— START OF Text provided —

Session 1024: Representations of Jerusalem

Wednesday 11 July 2007, 09.00-10.30

Moderator/Chair:Mary Alberi, Department of History, Pace University, New York
Paper 1024-aJerusalem Constructed: Friar Felix Fabri's Travel Guide for the Armchair Pilgrim
(Language: English)
Kathryne Beebe, Hertford College, University of Oxford
Index terms: Ecclesiastical History, Language and Literature - German, Language and Literature - Latin, Religious Life
Paper 1024-bThe Holy City in Sacred History: On the Image of Jerusalem in Illustrated World Chronicles, 1200-1500
(Language: English)
Andrea Worm, Fitzwilliam Museum, University of Cambridge
Index terms: Art History - General, Historiography - Medieval
Abstract

Paper a: Jerusalem has always demanded recollection of the stories, histories, and scriptures written about it. In the 15th century a German Dominican pilgrim, Felix Fabri, travelled both to the corporeal Jerusalem and to the Jerusalem of his literary and spiritual imagination. As each stone and narrow street drew forth literary associations both secular and sacred, Fabri 'read' the physical city as text. For him, Jerusalem was itself sacred literature. In his own pilgrimage account he offered a textual pilgrimage to the Holy City so that his readers might travel there in spirit — even to places inaccessible to corporeal travellers. This paper will explore the relationship between Fabri's sense of the literary Jerusalem and the physical one, and how he self-consciously mediated the tension between those two cities.

— END OF Text provided —
— START OF Raw data —

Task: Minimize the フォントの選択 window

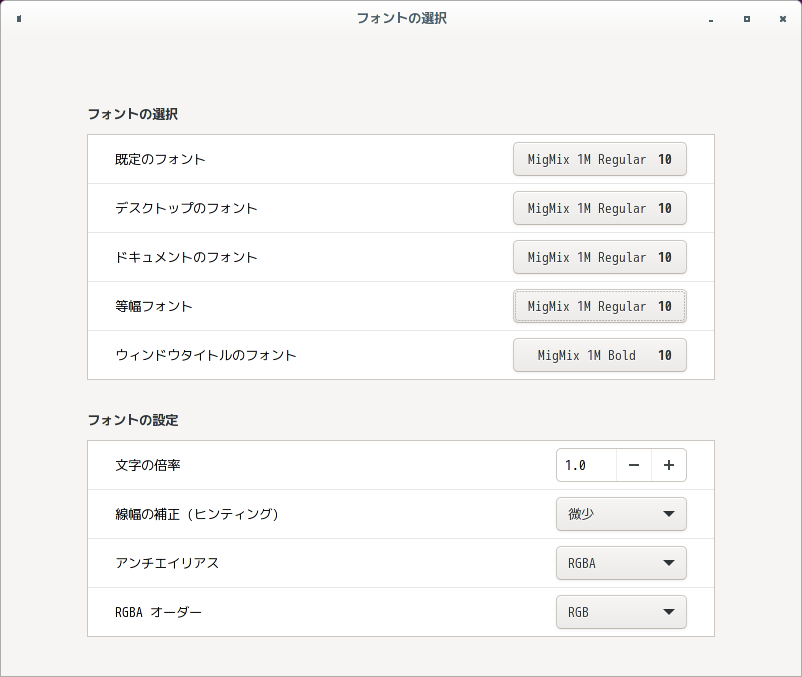Action: (x=711, y=19)
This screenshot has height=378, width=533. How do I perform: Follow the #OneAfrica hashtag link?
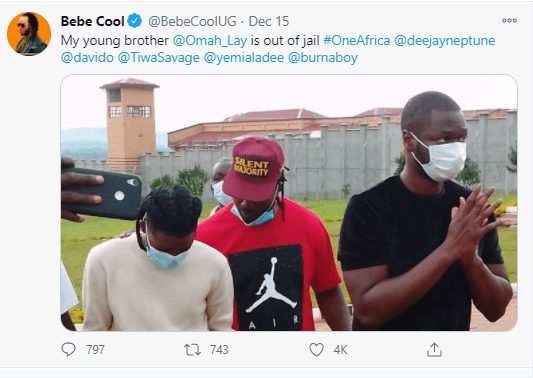coord(357,40)
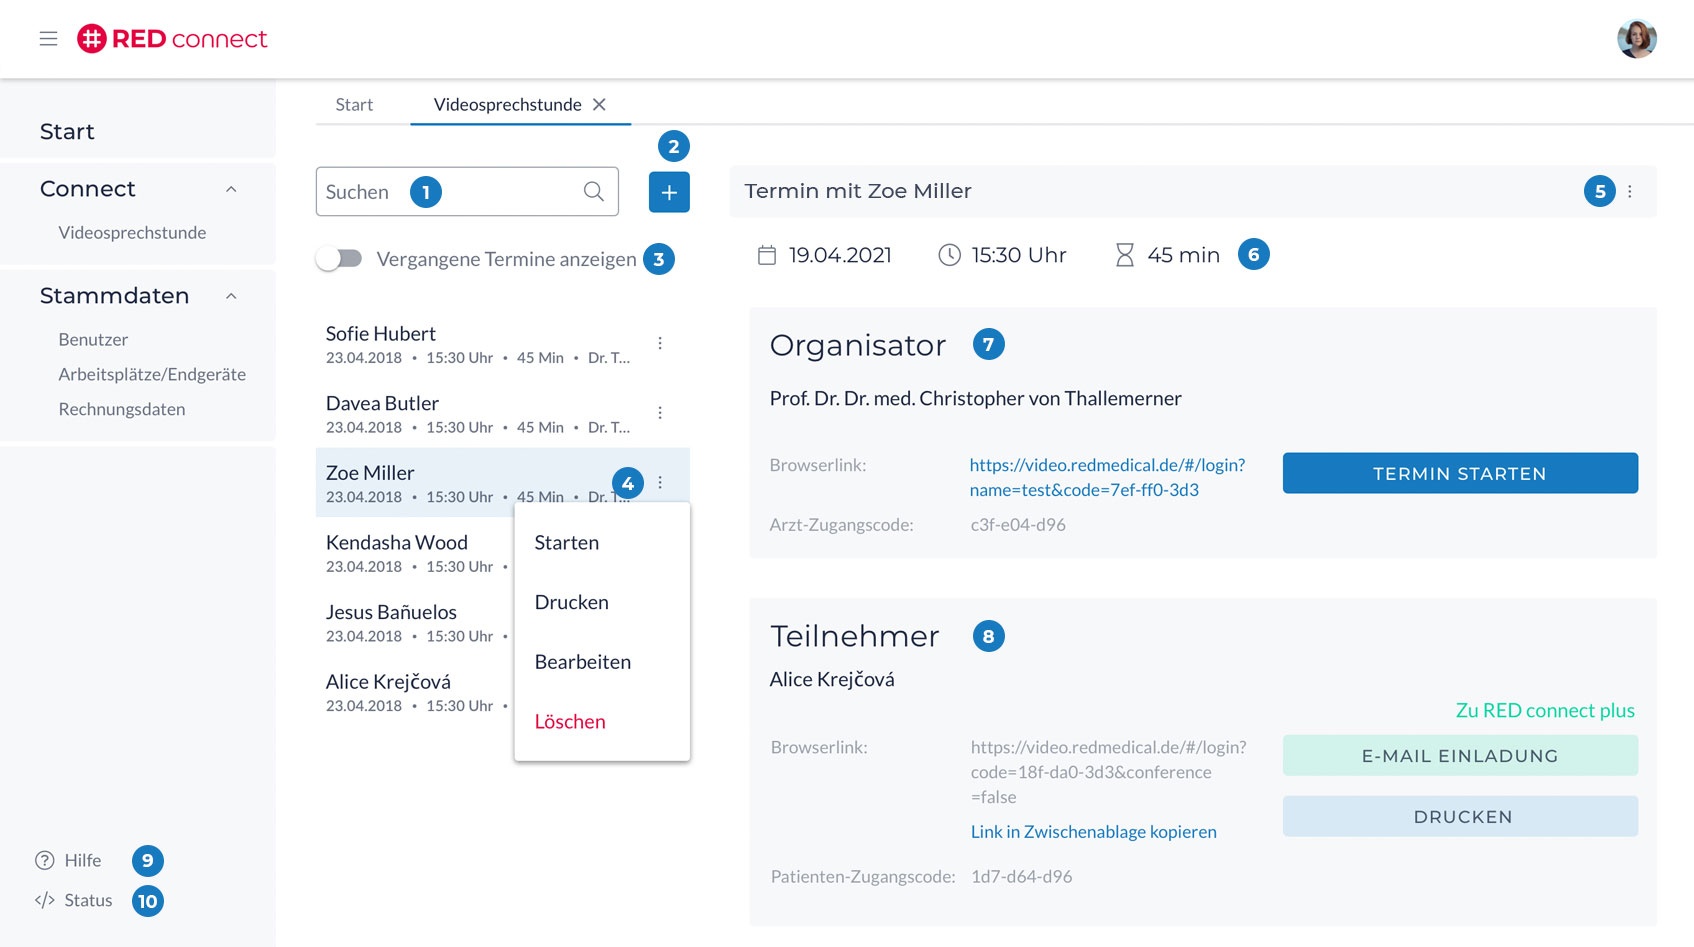Select Bearbeiten in the context menu
The image size is (1694, 947).
[582, 662]
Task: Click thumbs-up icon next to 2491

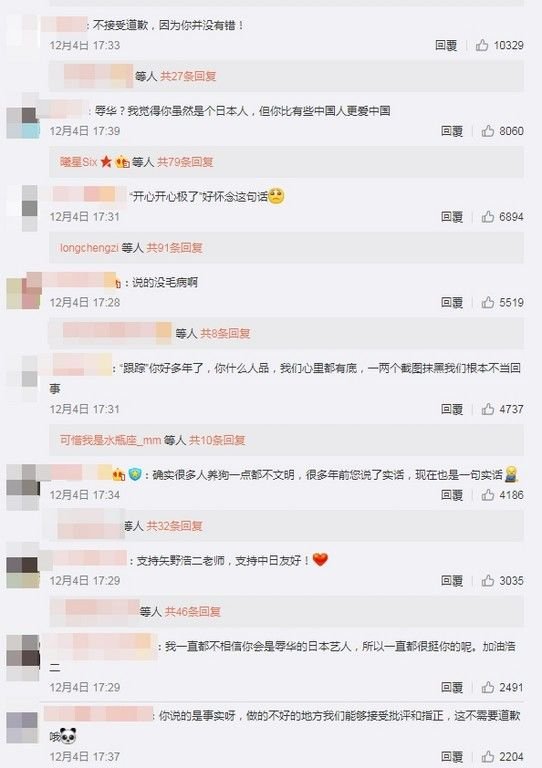Action: [488, 687]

— END OF Raw data —

Please summarize the session listing on representations of Jerusalem in two sentences. The entries come from a separate source.

**Task output**:
Session 1024, "Representations of Jerusalem," held on Wednesday 11 July 2007 and chaired by Mary Alberi, includes a paper by Kathryne Beebe on Friar Felix Fabri's travel guide for the armchair pilgrim and a paper by Andrea Worm on the image of Jerusalem in illustrated world chronicles from 1200 to 1500. According to the abstract for the first paper, Fabri, a 15th-century German Dominican pilgrim, read the physical city as text and offered his readers a textual pilgrimage, and the paper will explore how he mediated the tension between the literary and the physical Jerusalem.